Though she did not experience huge success in her lifetime, Pelton showed her spiritual-abstract works at such non-arcane institutions as the San Diego Museum of Art, the San Francisco Museum of Modern Art, the Crocker Art Museum, and the Santa Barbara Museum of Art. She certainly seemed to have believed that she was bringing into the world images with a higher significance, but unlike more mediumistically inspired artists who viewed themselves as mere vessels, Pelton signed her finished canvasses with her name, at the bottom corner, like someone who hoped to be recognized for her individual vision.

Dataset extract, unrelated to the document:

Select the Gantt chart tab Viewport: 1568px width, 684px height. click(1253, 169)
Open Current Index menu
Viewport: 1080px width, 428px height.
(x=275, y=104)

But there’s a reason to think that Pelton’s avoidance of repetition or working in series was more than just an artistic taste, a clue that continuous symbolic evolution was the lifeforce of her mode of creation in a particular way. Throughout the decades of her oeuvre as seen at the Whitney, she never repeats herself—except for once.

Agnes Pelton, Light Center (1947-48). Image: Ben Davis.

Agnes Pelton, Light Center (1947-48). Image: Ben Davis.

In 1947-48, Pelton made a work called Light Center, a hovering oval of energy suspended between an animate, rippling earth and a gauzy, serenely agitated sky.

Agnes Pelton, Light Center (1960-61). Image: Ben Davis.

Agnes Pelton, Light Center (1960-61). Image: Ben Davis.

In 1960-61, she repeated the same composition. Charcoal lines remain on the canvas, where you see her trying to plot how exactly to tweak the image to make it repeat. These lines remain on the work because she died before she finished it.

Who knows why Agnes Pelton turned, at that moment, to her own back catalogue for inspiration. In 1943, a friend, Jane Levington Comfort, had observed in a letter to a mutual acquaintance that Pelton “is very fragile and very potent—much more so than she knows anything about or would dream of believing if you told her.” And so it is a beautiful thought that this artist, who had all her life restlessly looked for wisdom from the beyond, was complete enough at the end to let herself take inspiration from her own power.

“Agnes Pelton: Desert Transcendentalist” is on view at the Whitney Museum of American Art, through September 1, 2020.